[Given information]
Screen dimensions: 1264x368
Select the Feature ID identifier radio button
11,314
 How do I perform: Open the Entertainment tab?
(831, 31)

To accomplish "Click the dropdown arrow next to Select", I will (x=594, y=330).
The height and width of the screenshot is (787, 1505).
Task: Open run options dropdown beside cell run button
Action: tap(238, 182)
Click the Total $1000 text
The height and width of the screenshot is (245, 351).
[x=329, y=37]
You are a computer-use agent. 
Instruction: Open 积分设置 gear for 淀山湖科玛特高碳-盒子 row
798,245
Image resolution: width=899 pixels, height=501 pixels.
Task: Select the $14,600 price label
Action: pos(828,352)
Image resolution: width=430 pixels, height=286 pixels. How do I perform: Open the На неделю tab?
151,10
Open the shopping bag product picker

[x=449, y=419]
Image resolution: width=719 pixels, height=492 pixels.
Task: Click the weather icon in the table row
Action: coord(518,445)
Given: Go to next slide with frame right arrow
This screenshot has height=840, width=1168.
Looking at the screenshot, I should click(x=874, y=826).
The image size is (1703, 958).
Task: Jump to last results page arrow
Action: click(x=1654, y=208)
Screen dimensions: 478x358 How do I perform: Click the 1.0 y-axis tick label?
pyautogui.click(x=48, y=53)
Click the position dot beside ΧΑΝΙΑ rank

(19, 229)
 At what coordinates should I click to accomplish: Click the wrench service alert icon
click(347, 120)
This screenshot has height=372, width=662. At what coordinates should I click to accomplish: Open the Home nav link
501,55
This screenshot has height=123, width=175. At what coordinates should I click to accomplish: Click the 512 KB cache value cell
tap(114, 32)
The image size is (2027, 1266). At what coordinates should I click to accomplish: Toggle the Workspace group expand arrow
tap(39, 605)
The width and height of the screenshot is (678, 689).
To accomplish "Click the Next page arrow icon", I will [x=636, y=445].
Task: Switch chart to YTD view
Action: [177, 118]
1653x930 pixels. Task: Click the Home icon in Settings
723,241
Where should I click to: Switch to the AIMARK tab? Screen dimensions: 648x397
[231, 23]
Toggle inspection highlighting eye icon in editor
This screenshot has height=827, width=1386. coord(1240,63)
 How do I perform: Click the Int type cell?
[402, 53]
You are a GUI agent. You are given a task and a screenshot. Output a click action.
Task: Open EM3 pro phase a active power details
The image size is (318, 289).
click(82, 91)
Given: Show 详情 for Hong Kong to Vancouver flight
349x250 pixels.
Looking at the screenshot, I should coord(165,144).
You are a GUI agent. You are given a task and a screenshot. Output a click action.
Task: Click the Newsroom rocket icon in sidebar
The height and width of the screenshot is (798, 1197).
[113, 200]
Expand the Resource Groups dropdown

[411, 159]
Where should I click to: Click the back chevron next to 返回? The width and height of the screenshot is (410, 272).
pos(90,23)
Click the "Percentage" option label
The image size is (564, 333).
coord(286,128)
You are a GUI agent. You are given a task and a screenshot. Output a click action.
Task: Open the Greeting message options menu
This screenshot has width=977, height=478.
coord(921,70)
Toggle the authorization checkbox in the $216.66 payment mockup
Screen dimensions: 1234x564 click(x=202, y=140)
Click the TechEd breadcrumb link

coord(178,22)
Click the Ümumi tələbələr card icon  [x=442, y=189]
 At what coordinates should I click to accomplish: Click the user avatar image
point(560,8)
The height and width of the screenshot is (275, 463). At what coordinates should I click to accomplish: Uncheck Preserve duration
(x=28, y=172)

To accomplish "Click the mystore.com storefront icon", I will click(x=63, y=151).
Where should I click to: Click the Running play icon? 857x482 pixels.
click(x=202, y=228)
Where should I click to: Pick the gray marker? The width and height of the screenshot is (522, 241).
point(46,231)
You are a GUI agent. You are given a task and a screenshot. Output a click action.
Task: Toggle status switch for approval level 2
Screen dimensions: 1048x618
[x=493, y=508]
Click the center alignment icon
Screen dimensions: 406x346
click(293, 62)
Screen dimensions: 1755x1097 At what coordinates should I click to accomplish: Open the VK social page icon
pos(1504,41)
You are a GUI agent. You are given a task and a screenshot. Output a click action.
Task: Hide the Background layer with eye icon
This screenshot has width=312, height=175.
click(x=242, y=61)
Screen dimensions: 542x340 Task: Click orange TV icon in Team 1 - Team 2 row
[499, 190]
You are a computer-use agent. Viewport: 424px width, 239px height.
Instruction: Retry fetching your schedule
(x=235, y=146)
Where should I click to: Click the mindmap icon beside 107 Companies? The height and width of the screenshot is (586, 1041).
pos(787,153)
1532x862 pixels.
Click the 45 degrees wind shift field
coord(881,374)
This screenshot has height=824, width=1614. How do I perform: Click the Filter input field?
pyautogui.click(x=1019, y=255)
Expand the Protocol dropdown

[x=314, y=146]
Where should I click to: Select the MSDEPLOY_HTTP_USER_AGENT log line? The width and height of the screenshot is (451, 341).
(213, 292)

[Problem details] Rewrite the lines from the one containing "will (x=594, y=330)." through the one containing "[x=329, y=37]", inclusive, replacing "dropdown arrow" with "expand arrow" and leaving everything else unchanged.

[Task solution]
To accomplish "Click the expand arrow next to Select", I will (x=594, y=330).
The height and width of the screenshot is (787, 1505).
Task: Open run options dropdown beside cell run button
Action: tap(238, 182)
Click the Total $1000 text
The height and width of the screenshot is (245, 351).
[x=329, y=37]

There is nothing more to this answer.